--- Task requirements ---
Starting with the line that contains "You are a GUI" and going on through the end of the records, reproduce those lines word for word, omitting the pictures.

## START Entries supplied

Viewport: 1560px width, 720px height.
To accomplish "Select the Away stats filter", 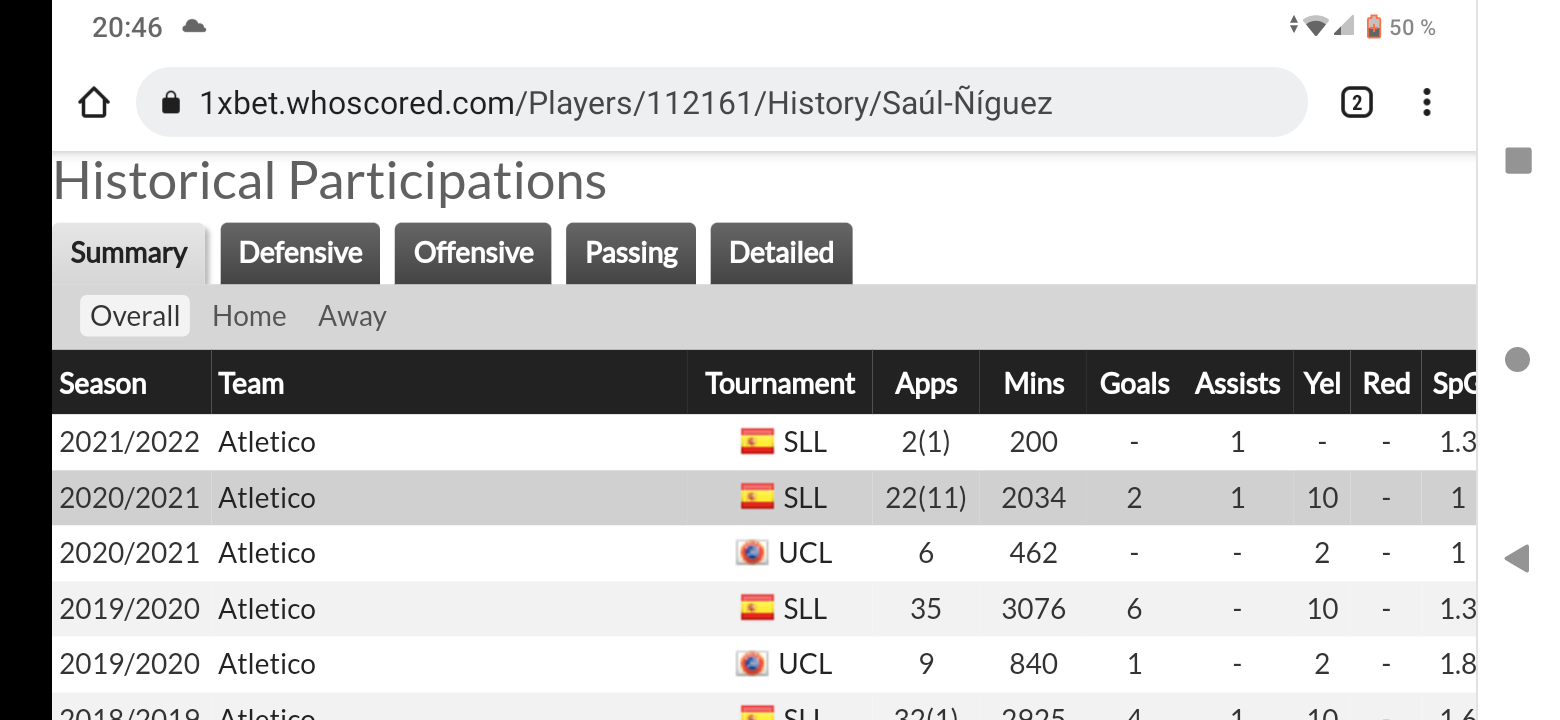I will tap(352, 316).
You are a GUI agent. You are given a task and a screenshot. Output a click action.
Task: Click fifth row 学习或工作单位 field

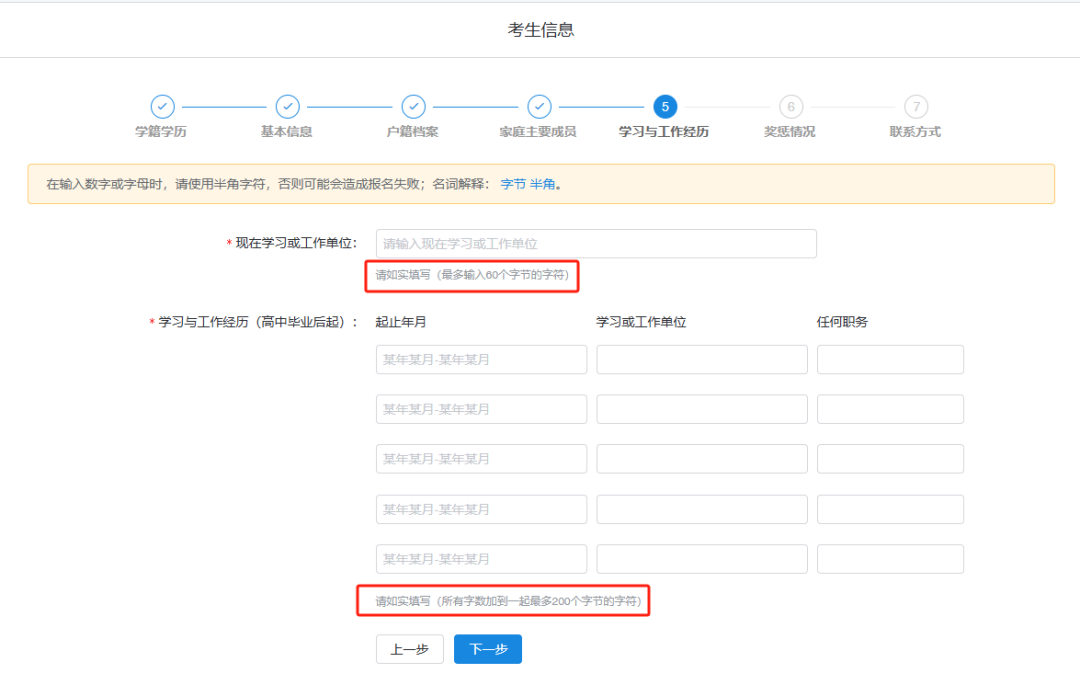(702, 559)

## END Entries supplied

--- Answer for this exercise ---
You are a GUI agent. You are given a task and a screenshot. Output a click action.
Task: Click fifth row 学习或工作单位 field

(702, 559)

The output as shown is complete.